#### What is expected:
Repeat each line of the material below exactly as it appears, minus any pictures.

#### Data extract:
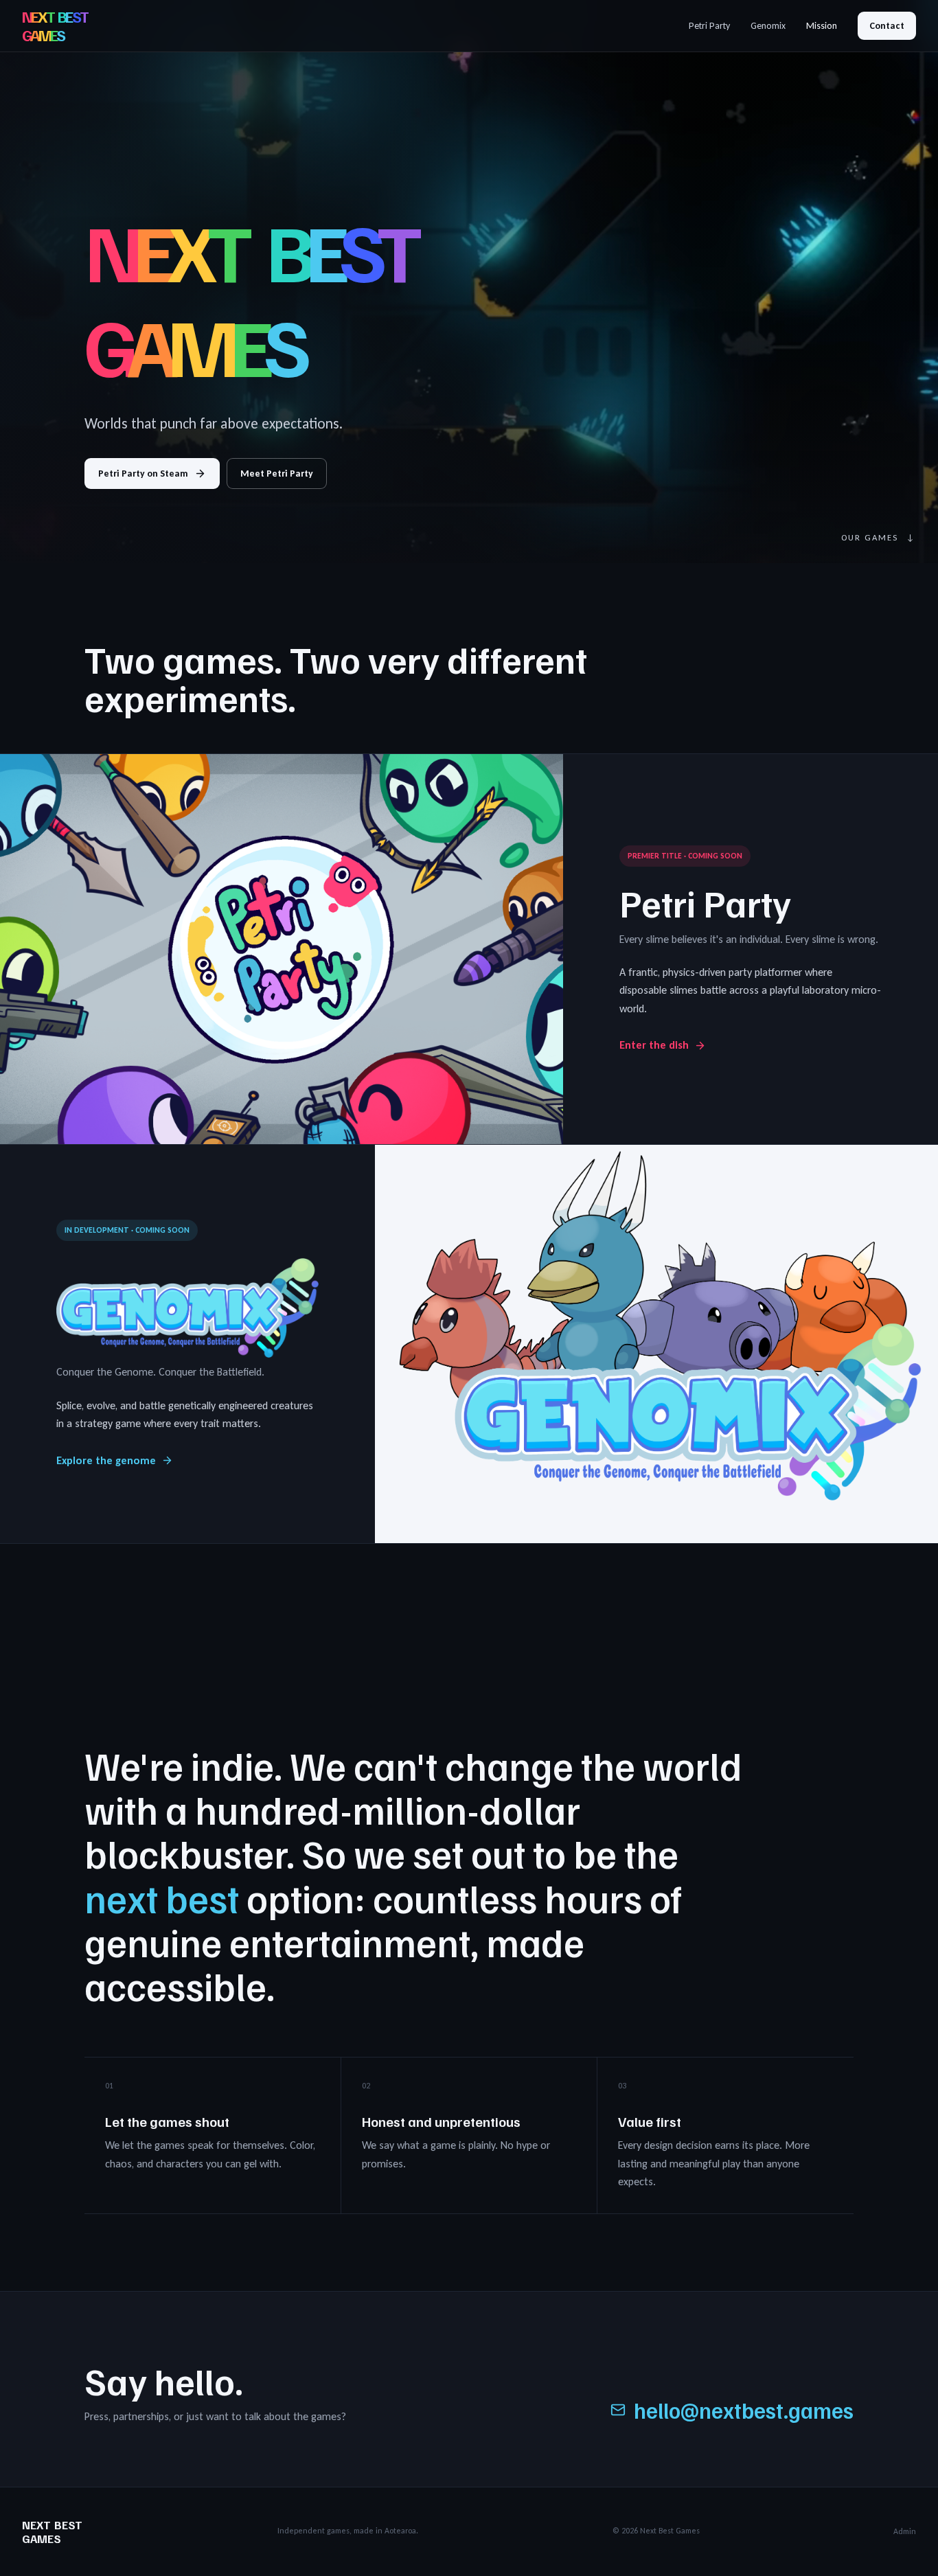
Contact (886, 26)
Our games (878, 537)
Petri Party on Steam (143, 473)
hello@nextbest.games (744, 2410)
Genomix (768, 26)
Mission (821, 26)
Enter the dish (654, 1044)
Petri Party (709, 26)
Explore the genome (106, 1460)
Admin (904, 2531)
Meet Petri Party (276, 473)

#### Solution for this exercise:
Contact (886, 26)
Our games (878, 537)
Petri Party on Steam (143, 473)
hello@nextbest.games (744, 2410)
Genomix (768, 26)
Mission (821, 26)
Enter the dish (654, 1044)
Petri Party (709, 26)
Explore the genome (106, 1460)
Admin (904, 2531)
Meet Petri Party (276, 473)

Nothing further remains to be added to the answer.